O efeito desse primeiro sermão foi avassalador. No segundo sermão, em 20 de julho, a igreja estava mais que lotada. As pessoas vinham de longe para ouvi-lo. Von Galen, mais uma vez, abriu os olhos para a loucura do projeto buscado pelo poder, que levaria o país à miséria e à ruína, e trovejou outra vez “contra a iníqua, intolerável ação que aprisiona os sacerdotes, expulsa como animais nossos religiosos e nossas queridas irmãs [...], que persegue homens e mulheres inocentes...”. Declara vãs todas as iniciativas e súplicas lançadas em favor de tantos cidadãos injustamente ofendidos: “Hoje nós vemos e experimentamos claramente o que está por trás da nova doutrina que há anos nos é imposta: ódio! Ódio profundo, como um abismo, para com o cristianismo, para com o gênero humano...”. Mas foi o terceiro sermão, de 3 de agosto, sobre o quinto mandamento, que, pela virulência das palavras, foi julgado pelo Ministério da Propaganda “o ataque frontal mais forte desferido contra o nazismo em todos os anos de sua existência”. O bispo tomara conhecimento pessoalmente do plano de extermínio dos deficientes, dos velhos, dos doentes mentais e das crianças paralíticas nos sanatórios da Vestefália. O plano era mantido em segredo pelos nazistas. Comenta uma testemunha: “Só quem experimentou o tempo da ditadura nazista pode medir o significado das seguintes palavras que um bispo ousou pronunciar: ‘Hoje são assassinados, barbaramente assassinados inocentes indefesos; pessoas de outras raças e de proveniências diferentes também são suprimidas. [...] Estamos diante de uma loucura homicida sem igual. [...] Com gente como essa, com esses assassinos que pisam orgulhosos sobre as nossas vidas, eu não posso mais ter comunhão de povo!’. E aplicava às autoridades do nazismo as palavras do apóstolo Paulo: ‘O Deus deles é o ventre’”.

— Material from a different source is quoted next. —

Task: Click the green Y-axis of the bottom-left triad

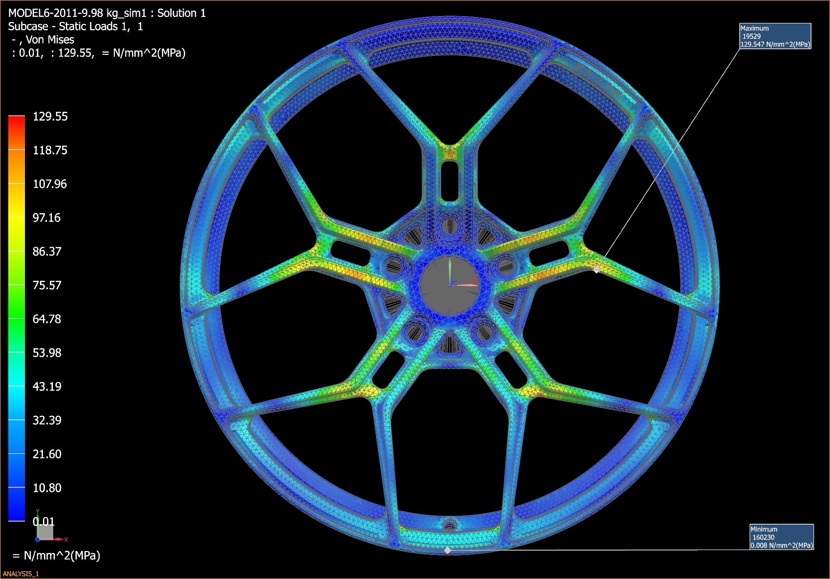Action: point(38,514)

Os sermões tiveram enorme difusão e logo deram a volta ao mundo. Foram impressos e lidos em toda parte. Chegaram até aos soldados no front. Basta dizer que as pessoas cobiçavam a tal ponto possuí-los que os sermões se apresentavam como moeda de troca por mercadorias. O povo alemão, cristão e não cristão, os ouvia com enorme gratidão. Pela documentação encontrada entre os destroços de Berlim, vê-se que no inverno de 1941-1942 muitos judeus foram presos pela Gestapo pela difusão dos “sermões subversivos” do bispo de Münster. Por esses discursos, todos pensavam, inclusive o bispo, que dentro em pouco ele viria a ser justiçado. O chefe das organizações juvenis da SS publicou esta declaração: “Eu o chamo o porco C. A., ou seja, Clemens August. Esse alto traidor e traidor do País, esse porco está livre e usa a liberdade para falar contra o Führer. Deve ser enforcado”. No entanto, isso não aconteceu.
O “caso Von Galen” foi minuciosamente discutido pelo Ministério da Propaganda e na Chancelaria do partido. Até o “delfim” de Hitler, Martin Bormann, queria enforcá-lo. Mas o ministro da Propaganda, Joseph Goebbels, aconselhou o Führer que adiasse sua execução, por cálculos de oportunidade política. A tática do regime era não fazer dele um mártir, e matá-lo significaria perder o consenso de parte da população, particularmente dos soldados no front. Os nacionalistas adiavam, assim, “o acerto de contas” com Von Galen para depois da “vitória final”. Só então, declarou Hitler em 4 de julho de 1942, se acertariam as contas com ele, “até o último centavo”.
O irmão de Von Galen, conde Franz, dá este testemunho: “Mesmo que não tenha sido preso, meu irmão continuava a ser exposto aos ataques, aos abusos e às injúrias dos inimigos da Igreja. Conservou, apesar disso, sua postura ereta e continuou a anunciar a verdade intrepidamente. Um dia, eu lhe perguntei o que tínhamos de fazer caso ele fosse preso. ‘Nada’, foi sua resposta. ‘São Paulo também ficou preso por muitos anos e o Senhor não tinha medo de que os pagãos não se convertessem por algum tempo.’ Ele me dizia que as forças diabólicas haviam entrado em ação, mas lembrava também as palavras confortadoras do Senhor: ‘As portas do inferno não prevalecerão sobre a Igreja’” .
Em outubro de 1956 foi aberto o processo de canonização de Clement August von Galen. Em 20 de dezembro do ano passado, foi promulgado o decreto da heroicidade de suas virtudes, e a causa avança a passos largos para a beatificação.
“A luta que o bispo Von Galen travou contra aqueles que considerava verdadeiros inimigos da Igreja”, afirma o dominicano alemão Ambrogio Eszer, relator da causa de canonização de Von Galen, “demonstra univocamente que o servo de Deus considerava a defesa da fé como seu mais alto objetivo e dever. Diante do espírito do regime totalitário da época, o bispo Von Galen mostrou uma fortaleza heróica, mas também uma prudência heróica”.